§ Parts of the exercise
(a) Rewrite the text on alcohol and hallucinations, everything from "Alcohol is a" down to "cause psychological issues.", putting "symptoms" in place of "side effects".
(b) In the text on alcohol and hallucinations, what does alcohol do to the activity of glutamate?

§ Passage
Can Alcohol Cause Hallucinations?

Alcohol is a popular substance used by people due to the positive ways that it can make us feel and behave in social settings. However, excessive alcohol consumption can cause negative side effects that are distressing and inflict pain on an individual.

Alcohol misuse and poor drinking habits can cause physical and psychological side effects that can be debilitating. Individuals who misuse alcohol and drink heavily are susceptible to experiencing side effects whilst drinking and for days or weeks following.

Is it possible to experience hallucinations from drinking alcohol? We look at how alcohol can affect the brain and explore different ways that alcohol can cause psychological issues.

The Impact of Alcohol on the Brain

When alcohol is consumed, it impacts the neurotransmitters in the brain, which alters our brain activity and changes how we feel and behave. These include:

• Dopamine – alcohol raises levels of dopamine, which causes increased feelings of pleasure and satisfaction.
• Serotonin – serotonin levels can fluctuate when taking alcohol, which affects the stability of our mood.
• Endorphins – alcohol can release higher levels of endorphins, which can cause an increased feeling of happiness and relaxation.
• Glutamate–alcohol reduces the activity of glutamate, which can slow down motor functions and slow reactions.
• GABA (Gamma-Aminobutyric-Acid) – when taking alcohol, GABA can make individuals feel calm and tired.

These changes to our brain activity from alcohol consumption can make people feel more relaxed, sociable, and less anxious, especially when in social settings. However, when taken irresponsibly, it can have adverse effects and negatively change the way we feel.

What are Alcohol-Induced Hallucinations?

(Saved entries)
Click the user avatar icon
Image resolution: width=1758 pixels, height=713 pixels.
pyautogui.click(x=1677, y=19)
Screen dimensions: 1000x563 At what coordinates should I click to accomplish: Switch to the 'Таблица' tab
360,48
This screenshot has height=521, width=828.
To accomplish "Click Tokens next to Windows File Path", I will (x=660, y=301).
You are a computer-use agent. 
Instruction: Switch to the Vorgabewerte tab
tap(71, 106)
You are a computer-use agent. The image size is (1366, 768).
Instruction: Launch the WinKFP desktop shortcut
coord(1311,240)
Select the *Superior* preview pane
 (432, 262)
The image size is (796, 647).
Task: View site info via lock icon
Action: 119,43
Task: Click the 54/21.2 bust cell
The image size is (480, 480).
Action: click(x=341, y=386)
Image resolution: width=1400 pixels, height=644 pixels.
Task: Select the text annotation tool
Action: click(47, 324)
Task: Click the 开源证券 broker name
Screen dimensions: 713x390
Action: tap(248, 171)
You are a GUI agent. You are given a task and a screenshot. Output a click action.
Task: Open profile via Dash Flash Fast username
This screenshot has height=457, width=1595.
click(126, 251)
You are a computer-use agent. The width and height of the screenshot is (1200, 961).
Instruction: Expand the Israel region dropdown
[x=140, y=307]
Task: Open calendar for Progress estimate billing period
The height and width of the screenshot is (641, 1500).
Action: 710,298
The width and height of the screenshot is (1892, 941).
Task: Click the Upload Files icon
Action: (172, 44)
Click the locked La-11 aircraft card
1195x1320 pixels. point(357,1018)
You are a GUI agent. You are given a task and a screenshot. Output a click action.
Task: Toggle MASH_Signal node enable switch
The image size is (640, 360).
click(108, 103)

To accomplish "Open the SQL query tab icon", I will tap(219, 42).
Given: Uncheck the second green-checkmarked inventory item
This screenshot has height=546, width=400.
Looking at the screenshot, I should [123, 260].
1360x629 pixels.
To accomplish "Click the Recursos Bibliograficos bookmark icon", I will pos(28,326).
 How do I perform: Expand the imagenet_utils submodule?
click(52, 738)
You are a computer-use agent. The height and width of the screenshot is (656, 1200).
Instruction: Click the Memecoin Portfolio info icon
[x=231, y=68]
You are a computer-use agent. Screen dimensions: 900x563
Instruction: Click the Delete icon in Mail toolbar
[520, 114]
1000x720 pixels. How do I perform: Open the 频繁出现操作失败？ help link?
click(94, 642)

§ Responses for each task
(a)
Alcohol is a popular substance used by people due to the positive ways that it can make us feel and behave in social settings. However, excessive alcohol consumption can cause negative symptoms that are distressing and inflict pain on an individual.

Alcohol misuse and poor drinking habits can cause physical and psychological symptoms that can be debilitating. Individuals who misuse alcohol and drink heavily are susceptible to experiencing symptoms whilst drinking and for days or weeks following.

Is it possible to experience hallucinations from drinking alcohol? We look at how alcohol can affect the brain and explore different ways that alcohol can cause psychological issues.

(b) It reduces glutamate activity, which can slow down motor functions and reactions.